TASK OBJECTIVE: Which lines below contain "each"? Pull them out.

****************

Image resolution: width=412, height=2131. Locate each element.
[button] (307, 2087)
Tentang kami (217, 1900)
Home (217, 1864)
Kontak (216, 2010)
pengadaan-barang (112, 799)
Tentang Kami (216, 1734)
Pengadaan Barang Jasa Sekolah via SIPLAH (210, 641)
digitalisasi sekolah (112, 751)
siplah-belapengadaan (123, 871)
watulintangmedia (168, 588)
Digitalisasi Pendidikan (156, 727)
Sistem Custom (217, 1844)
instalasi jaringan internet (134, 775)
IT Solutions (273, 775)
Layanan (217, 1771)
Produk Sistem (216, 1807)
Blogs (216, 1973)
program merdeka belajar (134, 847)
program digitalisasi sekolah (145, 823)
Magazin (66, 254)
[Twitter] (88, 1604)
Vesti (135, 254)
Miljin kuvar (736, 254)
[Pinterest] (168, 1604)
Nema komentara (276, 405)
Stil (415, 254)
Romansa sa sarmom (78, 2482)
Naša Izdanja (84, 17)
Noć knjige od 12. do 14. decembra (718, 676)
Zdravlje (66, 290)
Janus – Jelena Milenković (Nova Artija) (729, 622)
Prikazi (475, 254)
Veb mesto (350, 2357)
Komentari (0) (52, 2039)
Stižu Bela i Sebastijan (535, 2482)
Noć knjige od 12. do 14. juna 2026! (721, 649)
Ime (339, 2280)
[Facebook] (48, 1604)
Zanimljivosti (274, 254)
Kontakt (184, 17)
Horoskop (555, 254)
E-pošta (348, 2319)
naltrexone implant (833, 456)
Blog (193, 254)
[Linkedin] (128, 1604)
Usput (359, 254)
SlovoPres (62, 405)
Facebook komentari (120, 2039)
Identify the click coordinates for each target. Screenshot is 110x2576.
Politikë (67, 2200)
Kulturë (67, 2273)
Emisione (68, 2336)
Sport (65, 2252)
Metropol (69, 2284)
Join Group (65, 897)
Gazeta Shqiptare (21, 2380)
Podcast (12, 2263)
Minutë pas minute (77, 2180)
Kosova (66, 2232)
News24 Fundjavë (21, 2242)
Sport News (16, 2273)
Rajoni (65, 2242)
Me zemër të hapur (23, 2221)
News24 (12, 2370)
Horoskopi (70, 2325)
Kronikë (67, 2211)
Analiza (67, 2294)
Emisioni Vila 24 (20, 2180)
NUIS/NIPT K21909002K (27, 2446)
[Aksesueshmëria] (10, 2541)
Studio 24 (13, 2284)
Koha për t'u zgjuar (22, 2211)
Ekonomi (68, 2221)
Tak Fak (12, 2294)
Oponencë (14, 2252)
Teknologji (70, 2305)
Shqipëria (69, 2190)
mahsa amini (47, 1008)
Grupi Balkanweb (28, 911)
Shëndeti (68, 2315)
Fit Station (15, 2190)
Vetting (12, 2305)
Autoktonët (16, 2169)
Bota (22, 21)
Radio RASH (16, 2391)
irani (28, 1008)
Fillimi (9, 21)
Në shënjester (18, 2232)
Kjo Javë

****************

REPLY TO THE TASK:
Image resolution: width=412, height=2131. Locate each element.
Identify the click coordinates for each target. Screenshot is 110x2576.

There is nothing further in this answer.